# 3.1 Theoretical Background

## 3.1.1 Overview
In the previous chapters we saw that with LLMs we can automate many research workflows. At first glance this is pretty amazing, mindblowing in fact. But is this enough? 

The limitation with LLMs is that while they can provide responses (ie. "think") they cannot "act". For example you can ask an LLM "What are common tumor suppressing proteins in humans?". The LLM will use its internal knowledge and provide an answer. 

But it can't take any actions beyond that. For example if you ask "Can you provide literature publications to support your answer?" it can't go to Google Scholar and find papers for you.

This is where AI agents come into play. Agents are **autonomous systems** which are simply LLMs integrated with external **tools**. Tools are added functionalities such as a calculator, web-surfing, etc.  

```{figure} ../figures/agent_definition.png
:alt: ai agent
:align: center
:figclass: caption-centered

Figure 3.1.1: The Anatomy of an LLM Agent. The LLM works here as the main "decision maker". Invoking the tools enables the LLM to have improved/specialized skills.  
```

:::{tip}
Agents = LLM + Tools
:::

**Here are some example use cases of AI agents in science**
- Searching the literature - see section 2.2 for an example implementation

- Automating data analysis

- Generating hypotheses

- Evaluating models/agents

- Writing technical reports

In more detail, the modern idea of AI agents connects closely with **reinforcement learning (RL)**. In accepted modern practice RL provides the mathematical formulation to the AI agents that we will be using.

## 3.1.2 Definitions based on RL formulation

**Agents:**

In simplest terms an AI Agent is an LLM with externally incorporated tools. But by definition, an agent is an entity that interacts with an **environment**, perceives **states**, chooses **actions**, and receives **rewards**. This flow can be described with a **Markov Decision Process (MDP)**. This also means that the current state of an agent only depends on the state before that.

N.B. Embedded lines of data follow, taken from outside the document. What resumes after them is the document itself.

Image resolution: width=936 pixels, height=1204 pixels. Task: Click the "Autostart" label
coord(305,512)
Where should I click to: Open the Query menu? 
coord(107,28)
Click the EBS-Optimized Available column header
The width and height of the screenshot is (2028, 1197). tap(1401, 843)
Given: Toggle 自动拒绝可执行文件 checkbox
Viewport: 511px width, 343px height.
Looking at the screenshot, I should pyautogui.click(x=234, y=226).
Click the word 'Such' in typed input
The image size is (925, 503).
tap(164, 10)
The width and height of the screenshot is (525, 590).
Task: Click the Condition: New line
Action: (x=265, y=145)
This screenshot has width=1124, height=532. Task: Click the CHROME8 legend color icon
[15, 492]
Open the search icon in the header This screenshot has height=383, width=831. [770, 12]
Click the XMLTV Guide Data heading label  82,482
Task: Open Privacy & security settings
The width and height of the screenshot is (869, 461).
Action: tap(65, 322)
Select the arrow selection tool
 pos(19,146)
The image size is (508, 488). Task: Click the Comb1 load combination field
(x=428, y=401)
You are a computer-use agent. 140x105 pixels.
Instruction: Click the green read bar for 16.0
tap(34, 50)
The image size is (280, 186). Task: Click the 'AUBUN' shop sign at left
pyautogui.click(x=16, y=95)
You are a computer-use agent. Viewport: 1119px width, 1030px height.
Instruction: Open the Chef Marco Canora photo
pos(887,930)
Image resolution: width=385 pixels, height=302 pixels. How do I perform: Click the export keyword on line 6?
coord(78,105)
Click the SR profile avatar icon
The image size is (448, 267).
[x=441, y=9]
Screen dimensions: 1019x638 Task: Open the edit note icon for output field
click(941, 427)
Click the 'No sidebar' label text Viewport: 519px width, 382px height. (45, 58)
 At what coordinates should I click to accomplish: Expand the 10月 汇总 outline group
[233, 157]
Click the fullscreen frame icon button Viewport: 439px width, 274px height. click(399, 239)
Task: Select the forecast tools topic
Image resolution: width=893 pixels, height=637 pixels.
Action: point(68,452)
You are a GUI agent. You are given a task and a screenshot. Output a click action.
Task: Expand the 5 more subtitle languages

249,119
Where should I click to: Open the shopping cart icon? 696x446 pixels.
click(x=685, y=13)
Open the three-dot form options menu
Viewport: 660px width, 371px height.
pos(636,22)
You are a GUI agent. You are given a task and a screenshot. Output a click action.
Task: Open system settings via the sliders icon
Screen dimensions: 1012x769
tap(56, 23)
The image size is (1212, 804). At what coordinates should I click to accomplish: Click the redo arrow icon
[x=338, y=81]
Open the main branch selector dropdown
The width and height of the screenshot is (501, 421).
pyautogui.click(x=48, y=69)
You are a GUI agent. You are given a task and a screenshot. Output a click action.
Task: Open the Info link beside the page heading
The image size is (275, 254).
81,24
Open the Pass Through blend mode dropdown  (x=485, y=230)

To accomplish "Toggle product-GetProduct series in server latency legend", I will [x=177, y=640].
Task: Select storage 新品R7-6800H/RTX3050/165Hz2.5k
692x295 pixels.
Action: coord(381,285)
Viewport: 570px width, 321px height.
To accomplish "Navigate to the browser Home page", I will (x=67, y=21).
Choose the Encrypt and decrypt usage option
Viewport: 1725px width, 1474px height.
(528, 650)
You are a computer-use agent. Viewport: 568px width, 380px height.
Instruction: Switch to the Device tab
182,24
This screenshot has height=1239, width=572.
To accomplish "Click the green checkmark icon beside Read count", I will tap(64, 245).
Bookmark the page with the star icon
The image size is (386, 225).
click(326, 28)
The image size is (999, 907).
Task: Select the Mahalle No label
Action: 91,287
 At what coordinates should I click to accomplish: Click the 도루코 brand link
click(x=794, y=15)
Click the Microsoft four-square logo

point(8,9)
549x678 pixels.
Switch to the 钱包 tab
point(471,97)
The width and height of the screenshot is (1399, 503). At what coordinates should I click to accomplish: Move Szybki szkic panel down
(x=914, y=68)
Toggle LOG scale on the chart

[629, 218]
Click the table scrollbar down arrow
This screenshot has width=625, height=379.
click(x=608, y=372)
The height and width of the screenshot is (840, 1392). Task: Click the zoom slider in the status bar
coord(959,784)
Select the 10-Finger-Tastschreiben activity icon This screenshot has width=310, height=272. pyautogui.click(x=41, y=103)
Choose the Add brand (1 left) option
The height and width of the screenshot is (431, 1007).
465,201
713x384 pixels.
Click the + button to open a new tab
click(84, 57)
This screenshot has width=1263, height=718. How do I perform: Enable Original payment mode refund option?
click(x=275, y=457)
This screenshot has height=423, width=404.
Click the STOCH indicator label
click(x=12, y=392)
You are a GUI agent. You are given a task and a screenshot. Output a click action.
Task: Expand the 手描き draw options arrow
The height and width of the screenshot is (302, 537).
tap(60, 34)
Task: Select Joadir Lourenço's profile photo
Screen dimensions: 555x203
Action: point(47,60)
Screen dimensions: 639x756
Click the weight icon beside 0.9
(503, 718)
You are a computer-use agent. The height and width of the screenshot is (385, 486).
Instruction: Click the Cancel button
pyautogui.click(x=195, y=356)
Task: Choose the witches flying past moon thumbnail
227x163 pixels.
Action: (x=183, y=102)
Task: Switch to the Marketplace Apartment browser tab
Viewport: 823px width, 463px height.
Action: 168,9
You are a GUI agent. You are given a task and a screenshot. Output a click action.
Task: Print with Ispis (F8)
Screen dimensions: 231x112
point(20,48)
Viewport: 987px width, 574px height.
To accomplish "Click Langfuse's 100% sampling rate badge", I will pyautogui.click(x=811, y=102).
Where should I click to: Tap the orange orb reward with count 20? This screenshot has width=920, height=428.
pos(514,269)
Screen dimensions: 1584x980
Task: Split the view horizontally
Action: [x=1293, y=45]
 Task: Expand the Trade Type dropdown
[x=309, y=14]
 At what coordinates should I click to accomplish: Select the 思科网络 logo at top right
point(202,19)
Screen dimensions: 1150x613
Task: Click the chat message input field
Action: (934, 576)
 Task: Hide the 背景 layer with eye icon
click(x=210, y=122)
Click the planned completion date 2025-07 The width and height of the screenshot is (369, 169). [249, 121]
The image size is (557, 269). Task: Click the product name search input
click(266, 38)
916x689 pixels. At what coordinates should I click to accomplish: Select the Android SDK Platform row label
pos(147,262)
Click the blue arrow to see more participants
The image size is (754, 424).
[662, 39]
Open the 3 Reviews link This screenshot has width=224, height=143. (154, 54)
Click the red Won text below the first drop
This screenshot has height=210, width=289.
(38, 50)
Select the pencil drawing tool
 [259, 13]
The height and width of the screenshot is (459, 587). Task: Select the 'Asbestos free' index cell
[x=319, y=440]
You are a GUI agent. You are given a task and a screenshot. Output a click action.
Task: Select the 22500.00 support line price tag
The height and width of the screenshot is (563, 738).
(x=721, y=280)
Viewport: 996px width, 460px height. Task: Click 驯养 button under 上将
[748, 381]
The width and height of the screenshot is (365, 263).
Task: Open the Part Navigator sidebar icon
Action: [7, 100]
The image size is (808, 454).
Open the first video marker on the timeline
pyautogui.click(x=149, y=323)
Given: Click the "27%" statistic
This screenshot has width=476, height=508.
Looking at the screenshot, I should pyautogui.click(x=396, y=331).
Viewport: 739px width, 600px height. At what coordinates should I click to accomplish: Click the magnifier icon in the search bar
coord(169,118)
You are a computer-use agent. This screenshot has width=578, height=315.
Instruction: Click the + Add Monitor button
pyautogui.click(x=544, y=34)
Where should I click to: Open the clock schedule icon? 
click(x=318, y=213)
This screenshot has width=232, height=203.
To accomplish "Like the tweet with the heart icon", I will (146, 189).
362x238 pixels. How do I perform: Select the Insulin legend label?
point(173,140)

In other words, a single cell can be thought of as an agent: it senses chemical signals (current state), decides to move or release signals (action), and this all happens in its environment. That’s basically an agent acting in an environment!

There are different "types" of AI agents, eg: Simple Agents, ReAct Agent. Read more [here](https://www.notion.so/futurehouse/Simple-and-ReAct-24f3f583b6908087a8d7e3a79900da3c?source=copy_link)


**Environments:**

The agent observes or senses the environment — like how a biologist might observe cell behavior under a microscope. The environment is everything outside the agent that it can interact with. This could be:
- A virtual environment (like a game world or a simulation)

- The real world (a robot moving around a lab)

- A dataset or a web API

**States:**

The state is a snapshot of the agent’s current situation. ie. what the agent knows. It includes everything relevant to making a decision. For a cell agent, this might be the concentration of nutrients nearby. For a software agent, it might be data it has gathered. You can think of the state as the agent’s **memory or current understanding** of the environment.

**Tools**

An agent uses tools to improve its performance. Think of tools as **resources or specialized skills** the agent can call on. For example, an AI agent answering biology questions might use a database of research papers as a tool. A robot might have a microscope or a pipette as a physical tool. In software, tools might be APIs, calculators, or data analysis modules.

In the following sections let's see how to deploy an agent 

**3.1.3 Let's recap**

Key Concepts to Remember

| Concept | Plain English |
|---------|--------------|
| **Agent** | An AI that can use tools, not just answer questions |
| **Tool** | A Python function the AI can choose to call |
| **Tool schema** | The "label" on the tool so the AI knows what it does |
| **Agent loop** | The cycle of: think → call tool → observe → think again |
| **stop_reason** | How the AI tells us: "I need a tool" vs "I'm done" |


## 3.1.3 FutureHouse Agents for Scientific Discovery

At FutureHouse, we're  seeking to accelerate scientific research with an AI agents designed to automate many of the critical steps on the path toward scientific progress. We have built a series of AI agents specialized for tasks including information retrieval, information synthesis, chemical synthesis design, and data analysis. 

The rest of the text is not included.